_Goal of the exercise_.
Copy out every one of the following rows word for word.
───── Excerpted data ─────
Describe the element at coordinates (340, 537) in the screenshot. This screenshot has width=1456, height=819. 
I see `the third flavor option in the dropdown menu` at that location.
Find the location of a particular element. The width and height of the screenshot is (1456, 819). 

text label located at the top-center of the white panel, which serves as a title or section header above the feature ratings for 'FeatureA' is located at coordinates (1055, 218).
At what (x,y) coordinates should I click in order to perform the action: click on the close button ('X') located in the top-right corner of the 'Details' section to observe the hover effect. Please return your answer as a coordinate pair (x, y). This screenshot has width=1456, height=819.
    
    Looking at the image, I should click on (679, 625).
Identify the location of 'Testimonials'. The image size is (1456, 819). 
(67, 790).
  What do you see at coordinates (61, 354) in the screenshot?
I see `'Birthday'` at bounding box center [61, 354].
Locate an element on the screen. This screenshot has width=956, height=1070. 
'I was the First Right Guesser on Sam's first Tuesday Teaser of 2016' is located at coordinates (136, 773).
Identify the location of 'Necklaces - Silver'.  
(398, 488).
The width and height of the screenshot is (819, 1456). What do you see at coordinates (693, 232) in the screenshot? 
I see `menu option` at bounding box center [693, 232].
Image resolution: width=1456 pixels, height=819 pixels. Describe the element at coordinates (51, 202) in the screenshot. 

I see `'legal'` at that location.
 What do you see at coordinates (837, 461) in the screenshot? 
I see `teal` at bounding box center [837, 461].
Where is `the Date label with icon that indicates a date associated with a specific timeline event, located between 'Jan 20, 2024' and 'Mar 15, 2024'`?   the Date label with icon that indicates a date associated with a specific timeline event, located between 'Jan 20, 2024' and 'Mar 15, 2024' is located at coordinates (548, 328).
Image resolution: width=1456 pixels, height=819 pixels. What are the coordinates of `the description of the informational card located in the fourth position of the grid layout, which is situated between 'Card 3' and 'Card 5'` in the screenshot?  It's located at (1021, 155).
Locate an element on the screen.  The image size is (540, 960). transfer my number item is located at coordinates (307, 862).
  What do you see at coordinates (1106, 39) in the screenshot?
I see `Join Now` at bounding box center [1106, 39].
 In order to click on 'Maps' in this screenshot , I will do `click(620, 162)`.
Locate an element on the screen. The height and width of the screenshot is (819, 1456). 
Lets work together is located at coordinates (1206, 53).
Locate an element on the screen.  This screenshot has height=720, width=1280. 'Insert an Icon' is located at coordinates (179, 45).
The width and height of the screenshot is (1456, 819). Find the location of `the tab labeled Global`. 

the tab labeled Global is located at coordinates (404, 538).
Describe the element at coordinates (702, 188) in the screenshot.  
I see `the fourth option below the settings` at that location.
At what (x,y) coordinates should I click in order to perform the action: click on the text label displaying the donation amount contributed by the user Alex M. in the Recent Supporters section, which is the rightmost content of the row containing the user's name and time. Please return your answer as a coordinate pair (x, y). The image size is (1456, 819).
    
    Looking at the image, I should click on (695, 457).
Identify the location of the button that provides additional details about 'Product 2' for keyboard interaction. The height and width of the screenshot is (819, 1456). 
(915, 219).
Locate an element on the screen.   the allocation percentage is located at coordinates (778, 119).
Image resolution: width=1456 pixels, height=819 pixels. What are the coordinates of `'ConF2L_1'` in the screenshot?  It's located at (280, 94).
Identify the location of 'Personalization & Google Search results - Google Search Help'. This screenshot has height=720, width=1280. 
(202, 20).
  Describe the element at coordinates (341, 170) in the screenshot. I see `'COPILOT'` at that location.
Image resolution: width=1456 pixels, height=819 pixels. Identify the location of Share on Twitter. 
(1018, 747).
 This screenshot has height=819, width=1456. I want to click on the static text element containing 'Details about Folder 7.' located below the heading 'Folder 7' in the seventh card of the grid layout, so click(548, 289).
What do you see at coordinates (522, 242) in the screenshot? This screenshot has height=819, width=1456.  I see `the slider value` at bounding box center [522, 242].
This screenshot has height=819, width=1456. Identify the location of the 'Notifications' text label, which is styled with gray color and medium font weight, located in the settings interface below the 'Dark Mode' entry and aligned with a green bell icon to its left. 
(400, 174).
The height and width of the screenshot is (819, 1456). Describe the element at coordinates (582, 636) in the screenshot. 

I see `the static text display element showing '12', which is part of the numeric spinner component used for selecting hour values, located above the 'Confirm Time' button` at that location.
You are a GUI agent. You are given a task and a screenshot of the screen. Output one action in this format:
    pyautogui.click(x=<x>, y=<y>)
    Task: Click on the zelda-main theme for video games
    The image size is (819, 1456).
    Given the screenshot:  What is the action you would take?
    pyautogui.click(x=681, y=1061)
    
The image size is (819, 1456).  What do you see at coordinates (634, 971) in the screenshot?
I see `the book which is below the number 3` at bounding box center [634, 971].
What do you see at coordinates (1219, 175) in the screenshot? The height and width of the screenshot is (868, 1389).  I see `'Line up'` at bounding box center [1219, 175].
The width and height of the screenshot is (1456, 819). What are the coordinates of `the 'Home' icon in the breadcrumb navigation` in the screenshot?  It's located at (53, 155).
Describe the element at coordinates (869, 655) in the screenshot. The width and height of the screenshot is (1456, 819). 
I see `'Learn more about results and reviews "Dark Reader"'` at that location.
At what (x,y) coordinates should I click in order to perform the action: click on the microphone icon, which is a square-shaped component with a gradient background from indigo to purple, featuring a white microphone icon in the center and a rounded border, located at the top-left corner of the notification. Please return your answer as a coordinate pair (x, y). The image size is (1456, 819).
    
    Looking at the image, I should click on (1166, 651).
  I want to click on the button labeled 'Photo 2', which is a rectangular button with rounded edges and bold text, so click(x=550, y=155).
─────
_Response_.
Describe the element at coordinates (340, 537) in the screenshot. This screenshot has width=1456, height=819. 
I see `the third flavor option in the dropdown menu` at that location.
Find the location of a particular element. The width and height of the screenshot is (1456, 819). 

text label located at the top-center of the white panel, which serves as a title or section header above the feature ratings for 'FeatureA' is located at coordinates (1055, 218).
At what (x,y) coordinates should I click in order to perform the action: click on the close button ('X') located in the top-right corner of the 'Details' section to observe the hover effect. Please return your answer as a coordinate pair (x, y). This screenshot has width=1456, height=819.
    
    Looking at the image, I should click on (679, 625).
Identify the location of 'Testimonials'. The image size is (1456, 819). 
(67, 790).
  What do you see at coordinates (61, 354) in the screenshot?
I see `'Birthday'` at bounding box center [61, 354].
Locate an element on the screen. This screenshot has width=956, height=1070. 
'I was the First Right Guesser on Sam's first Tuesday Teaser of 2016' is located at coordinates (136, 773).
Identify the location of 'Necklaces - Silver'.  
(398, 488).
The width and height of the screenshot is (819, 1456). What do you see at coordinates (693, 232) in the screenshot? 
I see `menu option` at bounding box center [693, 232].
Image resolution: width=1456 pixels, height=819 pixels. Describe the element at coordinates (51, 202) in the screenshot. 

I see `'legal'` at that location.
 What do you see at coordinates (837, 461) in the screenshot? 
I see `teal` at bounding box center [837, 461].
Where is `the Date label with icon that indicates a date associated with a specific timeline event, located between 'Jan 20, 2024' and 'Mar 15, 2024'`?   the Date label with icon that indicates a date associated with a specific timeline event, located between 'Jan 20, 2024' and 'Mar 15, 2024' is located at coordinates (548, 328).
Image resolution: width=1456 pixels, height=819 pixels. What are the coordinates of `the description of the informational card located in the fourth position of the grid layout, which is situated between 'Card 3' and 'Card 5'` in the screenshot?  It's located at (1021, 155).
Locate an element on the screen.  The image size is (540, 960). transfer my number item is located at coordinates (307, 862).
  What do you see at coordinates (1106, 39) in the screenshot?
I see `Join Now` at bounding box center [1106, 39].
 In order to click on 'Maps' in this screenshot , I will do `click(620, 162)`.
Locate an element on the screen. The height and width of the screenshot is (819, 1456). 
Lets work together is located at coordinates (1206, 53).
Locate an element on the screen.  This screenshot has height=720, width=1280. 'Insert an Icon' is located at coordinates (179, 45).
The width and height of the screenshot is (1456, 819). Find the location of `the tab labeled Global`. 

the tab labeled Global is located at coordinates (404, 538).
Describe the element at coordinates (702, 188) in the screenshot.  
I see `the fourth option below the settings` at that location.
At what (x,y) coordinates should I click in order to perform the action: click on the text label displaying the donation amount contributed by the user Alex M. in the Recent Supporters section, which is the rightmost content of the row containing the user's name and time. Please return your answer as a coordinate pair (x, y). The image size is (1456, 819).
    
    Looking at the image, I should click on (695, 457).
Identify the location of the button that provides additional details about 'Product 2' for keyboard interaction. The height and width of the screenshot is (819, 1456). 
(915, 219).
Locate an element on the screen.   the allocation percentage is located at coordinates (778, 119).
Image resolution: width=1456 pixels, height=819 pixels. What are the coordinates of `'ConF2L_1'` in the screenshot?  It's located at (280, 94).
Identify the location of 'Personalization & Google Search results - Google Search Help'. This screenshot has height=720, width=1280. 
(202, 20).
  Describe the element at coordinates (341, 170) in the screenshot. I see `'COPILOT'` at that location.
Image resolution: width=1456 pixels, height=819 pixels. Identify the location of Share on Twitter. 
(1018, 747).
 This screenshot has height=819, width=1456. I want to click on the static text element containing 'Details about Folder 7.' located below the heading 'Folder 7' in the seventh card of the grid layout, so click(548, 289).
What do you see at coordinates (522, 242) in the screenshot? This screenshot has height=819, width=1456.  I see `the slider value` at bounding box center [522, 242].
This screenshot has height=819, width=1456. Identify the location of the 'Notifications' text label, which is styled with gray color and medium font weight, located in the settings interface below the 'Dark Mode' entry and aligned with a green bell icon to its left. 
(400, 174).
The height and width of the screenshot is (819, 1456). Describe the element at coordinates (582, 636) in the screenshot. 

I see `the static text display element showing '12', which is part of the numeric spinner component used for selecting hour values, located above the 'Confirm Time' button` at that location.
You are a GUI agent. You are given a task and a screenshot of the screen. Output one action in this format:
    pyautogui.click(x=<x>, y=<y>)
    Task: Click on the zelda-main theme for video games
    The image size is (819, 1456).
    Given the screenshot:  What is the action you would take?
    pyautogui.click(x=681, y=1061)
    
The image size is (819, 1456).  What do you see at coordinates (634, 971) in the screenshot?
I see `the book which is below the number 3` at bounding box center [634, 971].
What do you see at coordinates (1219, 175) in the screenshot? The height and width of the screenshot is (868, 1389).  I see `'Line up'` at bounding box center [1219, 175].
The width and height of the screenshot is (1456, 819). What are the coordinates of `the 'Home' icon in the breadcrumb navigation` in the screenshot?  It's located at (53, 155).
Describe the element at coordinates (869, 655) in the screenshot. The width and height of the screenshot is (1456, 819). 
I see `'Learn more about results and reviews "Dark Reader"'` at that location.
At what (x,y) coordinates should I click in order to perform the action: click on the microphone icon, which is a square-shaped component with a gradient background from indigo to purple, featuring a white microphone icon in the center and a rounded border, located at the top-left corner of the notification. Please return your answer as a coordinate pair (x, y). The image size is (1456, 819).
    
    Looking at the image, I should click on (1166, 651).
  I want to click on the button labeled 'Photo 2', which is a rectangular button with rounded edges and bold text, so click(x=550, y=155).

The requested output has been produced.